Assessment of Student Progress
We believe that a student progresses at his or her own rate in ways that their talents, challenges, and interests dictate. Because we see learning as such an individualized activity, we do not use assessment techniques that compare one student's progress with other students' progress.
Our students are not ranked according to grade point average and are not given letter grades. Our students rarely take tests or quizzes.
Instead, assessing student progress at Wingra occurs in a way that gives a holistic and complete review of the growing child as a learner.
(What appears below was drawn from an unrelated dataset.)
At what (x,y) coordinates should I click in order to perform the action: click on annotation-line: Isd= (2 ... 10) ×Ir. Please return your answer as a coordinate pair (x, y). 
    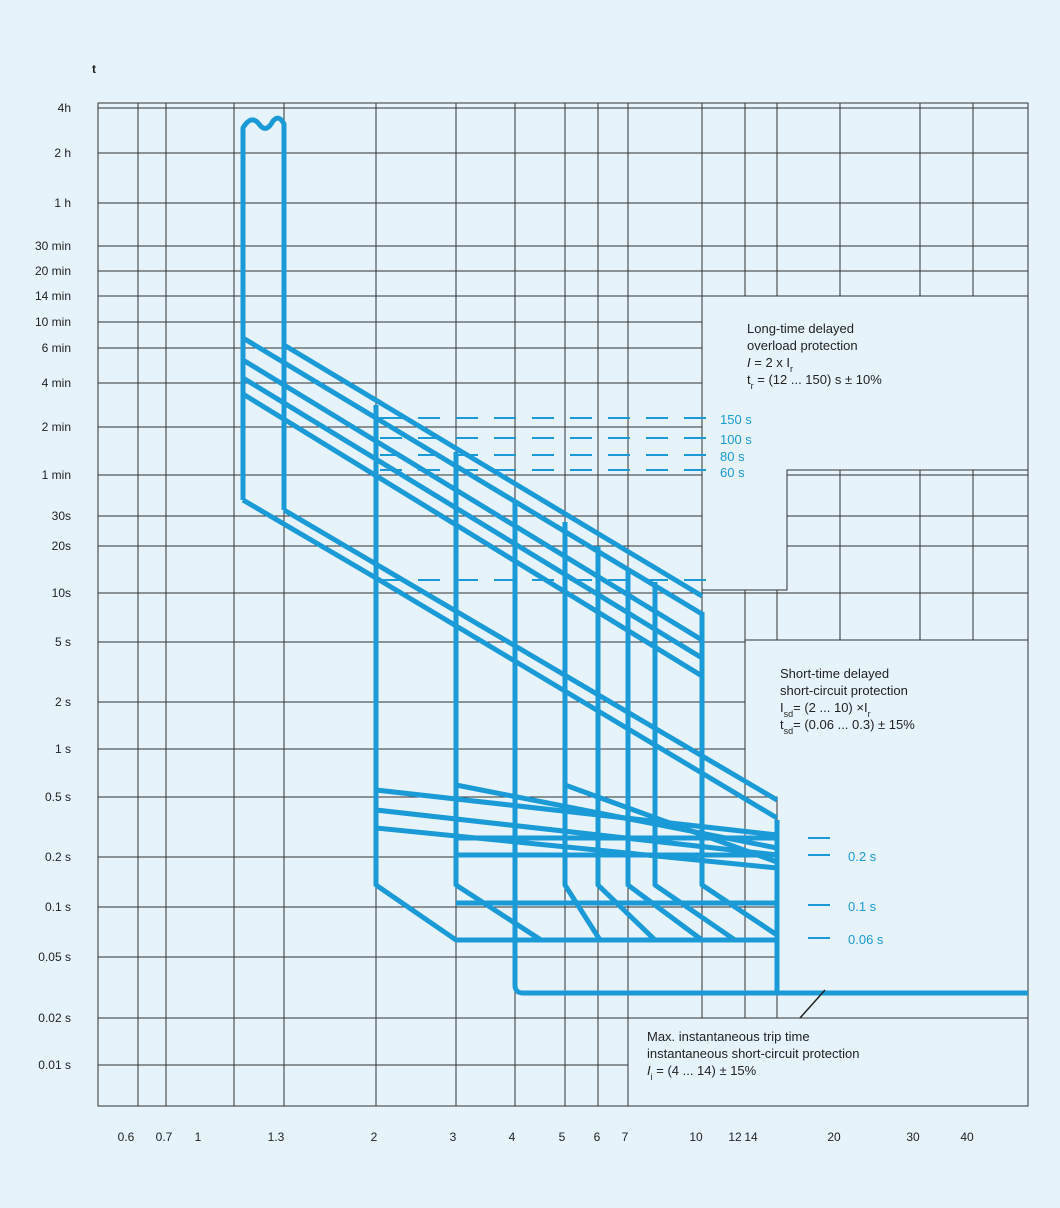
    Looking at the image, I should click on (826, 710).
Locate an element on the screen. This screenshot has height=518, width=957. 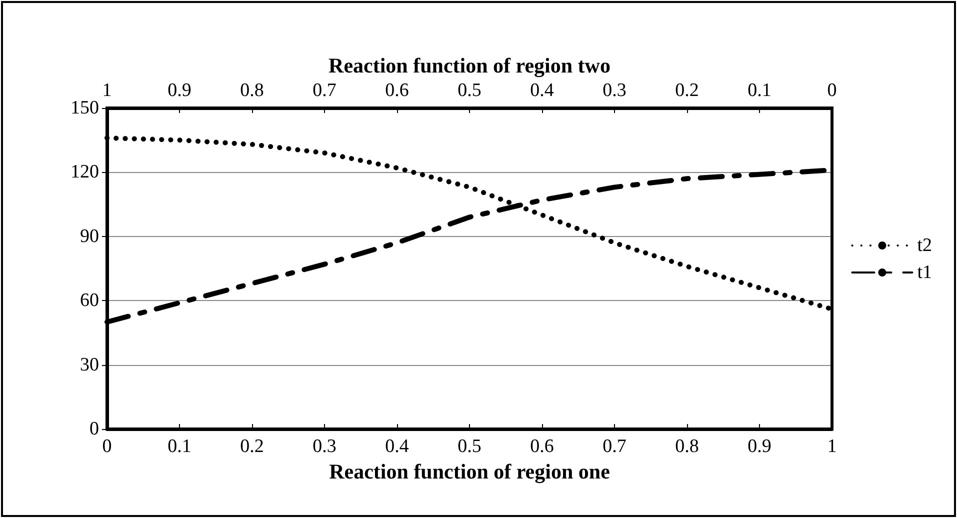
x2-tick-label: 0.7 is located at coordinates (324, 90).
Teachers are keen observers of their students and the small student/teacher ratio (12:1) allows for teacher involvement in each student's progress, with opportunities for guidance, redirection, and revision.
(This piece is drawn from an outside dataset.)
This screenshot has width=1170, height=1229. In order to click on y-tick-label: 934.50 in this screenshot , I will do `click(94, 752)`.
Student meets regularly with their teachers to review completed work and discuss their progress.
Each classroom uses a portfolio system to collect student work for long-term evaluation.
At the start of each school year, students meet with parents and teachers to set academic, social, and personal goals for themselves and discuss the goals that parents and teachers suggest. Before each of the parent/teacher conferences during the year, students assess their progress towards these goals.
A goal feedback conference at the end of the school year gives them the opportunity to reflect back on the year with parents and teachers. They also complete forms to evaluate specific social and academic skills.
We consider parents to be our partners in the education of their children. The biannual conference is an important time for both teachers and parents to share detailed information about student progress.
Prior to these half-hour meetings, teachers prepare a detailed report that is sent to parents in preparation for the discussion. Our teachers take the preparation of these reports very seriously, and parents find them to be full of information about their children as learners.
The conference reports provide feedback specific to the talents and challenges of each student in the areas of math, language arts, science, social studies, art, music, physical education, and Spanish. See an example.
Parents gain insight into their children as learners (observations about organizational skills, attitude, learning style, and work habits) and the student as a member of the school community (group skills and responsibility to self and others).